Daha bu hafta, Türkiye Cumhurbaşkanı Recep Tayyip Erdoğan, Türkiye'nin Rojava’dan kaynaklanan tehditleri ortadan kaldırmaya kararlı olduğunu açıkladı. Bu arada, Esad rejimi ise, kuzeydoğunun bazı bölümlerinin nominal olarak devletin bir parçası olarak kalacağı, ancak fiilen Suriye Kürtlerinin kontrolü altına gireceği “daha merkezi olmayan bir Suriye devleti” önerisine ilgisiz görünüyor.

“Kürtlerin ilk iki nihai hedefi rejimin ikna edilmesi ve ABD’nin güvence vermesi”

İlham Ahmed'in son diplomatik girişimleri bu sebeplerden ötürü Moskova ve Washington'a odaklı kaldı. Kürtler, ilk olarak Rusların, Esad rejimini Rojava’da mümkün olduğunca fazla özerkliği koruyacak bir tür uzlaşmaya ikna etmeye ikna etmeyi umuyor. İkincisi ise, ABD'nin onları bir daha terk etmeme taahhüdünü güvence altına almayı amaçlıyorlar.

Ahmed, 29 Eylül'de Washington Enstitüsü'nün ev sahipliğinde düzenlenen bir konferansta, “Ortağımız ABD'nin devam edecek desteği bizim için çok önemli. Kuzey ve Doğu Suriye Özerk Yönetimi, güvensizlik, yoksulluk, dış müdahale ve terör gibi çok sayıda engelle karşı karşıya. Ayrıca, Cenevre barış süreci ve anayasal süreç durdu. ABD, despotizm, vekalet çatışmaları ve terörden arınmış daha istikrarlı bir Suriye arayışında bu sorunları hafifletmeye yardımcı olabilir” açıklamasında bulundu.

“ABD’nin çekilmesi Kürtlerin zararına, diğerlerinin yararına”

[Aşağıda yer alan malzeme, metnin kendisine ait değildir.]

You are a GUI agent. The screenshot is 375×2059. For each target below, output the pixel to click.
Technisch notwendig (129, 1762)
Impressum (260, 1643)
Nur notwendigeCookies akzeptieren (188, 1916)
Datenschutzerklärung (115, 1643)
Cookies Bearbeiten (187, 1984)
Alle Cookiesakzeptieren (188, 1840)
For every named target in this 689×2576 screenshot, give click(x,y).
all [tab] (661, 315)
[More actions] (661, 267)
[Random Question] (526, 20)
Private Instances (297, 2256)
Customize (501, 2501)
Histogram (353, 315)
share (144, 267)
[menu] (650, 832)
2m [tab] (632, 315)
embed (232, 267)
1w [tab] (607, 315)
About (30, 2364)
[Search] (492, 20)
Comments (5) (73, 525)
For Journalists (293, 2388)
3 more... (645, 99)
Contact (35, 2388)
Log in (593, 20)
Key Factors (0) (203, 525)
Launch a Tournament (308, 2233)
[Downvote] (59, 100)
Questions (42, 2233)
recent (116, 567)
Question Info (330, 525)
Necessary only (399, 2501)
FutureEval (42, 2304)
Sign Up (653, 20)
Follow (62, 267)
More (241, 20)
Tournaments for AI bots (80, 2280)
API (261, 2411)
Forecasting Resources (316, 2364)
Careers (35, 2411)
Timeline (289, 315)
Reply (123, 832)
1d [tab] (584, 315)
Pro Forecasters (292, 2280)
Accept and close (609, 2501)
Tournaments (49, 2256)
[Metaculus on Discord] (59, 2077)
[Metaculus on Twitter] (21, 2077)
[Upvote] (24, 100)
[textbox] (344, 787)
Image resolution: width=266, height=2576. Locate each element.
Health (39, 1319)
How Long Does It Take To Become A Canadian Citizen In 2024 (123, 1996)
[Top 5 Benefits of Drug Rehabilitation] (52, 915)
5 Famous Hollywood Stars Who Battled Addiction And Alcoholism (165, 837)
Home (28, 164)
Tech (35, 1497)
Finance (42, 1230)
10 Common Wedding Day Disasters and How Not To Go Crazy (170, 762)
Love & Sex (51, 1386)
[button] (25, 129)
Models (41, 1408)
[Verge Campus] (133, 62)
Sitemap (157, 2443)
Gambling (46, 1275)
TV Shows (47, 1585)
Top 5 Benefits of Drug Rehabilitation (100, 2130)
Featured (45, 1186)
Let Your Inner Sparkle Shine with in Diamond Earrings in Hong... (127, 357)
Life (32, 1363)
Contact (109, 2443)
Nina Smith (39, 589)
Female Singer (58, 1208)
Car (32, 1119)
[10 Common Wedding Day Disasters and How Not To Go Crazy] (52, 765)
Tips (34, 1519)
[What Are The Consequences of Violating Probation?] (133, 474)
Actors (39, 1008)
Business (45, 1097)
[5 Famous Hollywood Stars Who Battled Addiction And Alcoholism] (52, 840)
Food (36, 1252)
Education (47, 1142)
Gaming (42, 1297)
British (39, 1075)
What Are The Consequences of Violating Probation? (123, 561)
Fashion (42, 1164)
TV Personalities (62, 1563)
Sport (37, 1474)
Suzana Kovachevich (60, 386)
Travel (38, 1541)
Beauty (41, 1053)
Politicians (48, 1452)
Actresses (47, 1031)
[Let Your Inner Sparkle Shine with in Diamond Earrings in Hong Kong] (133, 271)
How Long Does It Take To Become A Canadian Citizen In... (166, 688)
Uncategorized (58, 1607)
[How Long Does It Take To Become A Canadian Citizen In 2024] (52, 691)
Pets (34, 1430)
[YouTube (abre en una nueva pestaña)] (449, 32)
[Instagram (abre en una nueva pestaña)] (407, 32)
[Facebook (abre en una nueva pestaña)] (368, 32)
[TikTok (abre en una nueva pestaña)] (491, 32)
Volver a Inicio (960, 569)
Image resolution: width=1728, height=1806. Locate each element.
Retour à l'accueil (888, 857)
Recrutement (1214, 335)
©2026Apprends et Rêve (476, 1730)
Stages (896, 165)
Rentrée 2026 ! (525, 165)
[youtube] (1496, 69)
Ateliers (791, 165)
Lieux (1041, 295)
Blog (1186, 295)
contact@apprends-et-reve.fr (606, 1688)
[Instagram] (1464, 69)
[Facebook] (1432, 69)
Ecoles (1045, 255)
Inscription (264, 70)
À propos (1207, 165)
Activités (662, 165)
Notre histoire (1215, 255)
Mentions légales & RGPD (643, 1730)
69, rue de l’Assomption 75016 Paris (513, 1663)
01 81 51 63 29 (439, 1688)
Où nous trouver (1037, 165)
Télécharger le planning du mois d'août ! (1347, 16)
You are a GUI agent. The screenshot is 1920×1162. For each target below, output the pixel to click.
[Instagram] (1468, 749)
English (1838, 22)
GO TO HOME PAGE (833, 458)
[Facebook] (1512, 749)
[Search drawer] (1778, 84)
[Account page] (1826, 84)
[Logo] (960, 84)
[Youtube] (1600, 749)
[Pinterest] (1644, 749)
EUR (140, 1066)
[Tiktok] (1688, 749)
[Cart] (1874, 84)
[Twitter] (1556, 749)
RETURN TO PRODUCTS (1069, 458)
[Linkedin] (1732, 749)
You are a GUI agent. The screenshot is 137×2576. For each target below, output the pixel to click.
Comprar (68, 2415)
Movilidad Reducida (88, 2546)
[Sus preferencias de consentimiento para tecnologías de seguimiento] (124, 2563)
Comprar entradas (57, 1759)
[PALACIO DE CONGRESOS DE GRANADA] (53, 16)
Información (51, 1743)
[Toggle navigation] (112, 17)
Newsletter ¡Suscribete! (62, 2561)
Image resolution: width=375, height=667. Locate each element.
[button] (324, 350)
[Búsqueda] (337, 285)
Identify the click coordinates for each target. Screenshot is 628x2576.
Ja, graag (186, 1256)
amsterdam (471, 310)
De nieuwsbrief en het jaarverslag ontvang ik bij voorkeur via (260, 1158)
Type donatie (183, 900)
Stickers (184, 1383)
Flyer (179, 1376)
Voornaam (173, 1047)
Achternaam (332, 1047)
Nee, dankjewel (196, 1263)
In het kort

Amerika'nın ağustos ayında Afganistan'dan kaotik çıkışı, kuşkusuz, kendi gelecekleri konusunda şimdiden kaygı duyan Suriyeli Kürtlerin sinirlerini bozacaktır. Esad, Türkiye ve IŞİD ise, ABD'nin Rojava’dan benzer bir şekilde çekilmesini memnuniyetle karşılayacaktır.

Fakat Biden yönetimi Suriye’de, Afganistan benzer, bir utançtan kaçınmaya çalışacağından ABD’nin Afganistan'dan çekilmesi konusu Suriyeli Kürtlerin lehine çalışabilir.

İlham Ahmed Reuters’a verdiği demeçte, "Onlar (Amerikalılar), IŞİD'i yok etmek ve kuzeydoğu Suriye'de altyapı inşa etmek için ne gerekiyorsa yapacaklarına söz verdiler. Suriye’de kalacaklarını ve geri çekilmeyeceklerini, IŞİD'le savaşmaya devam edeceklerini söylediler” dedi.

Şam'da veya Ankara’ya karşı herhangi bir tavır değişikliği olmaksızın, Suriyeli Kürtlerin ABD varlığına, işbirliğine ve desteğine güvenmeye devam etmekten başka seçenekleri kalmadı. Olsa olsa statükoyu ve istikrarsız özerkliklerinin ömrünü uzatabilirler.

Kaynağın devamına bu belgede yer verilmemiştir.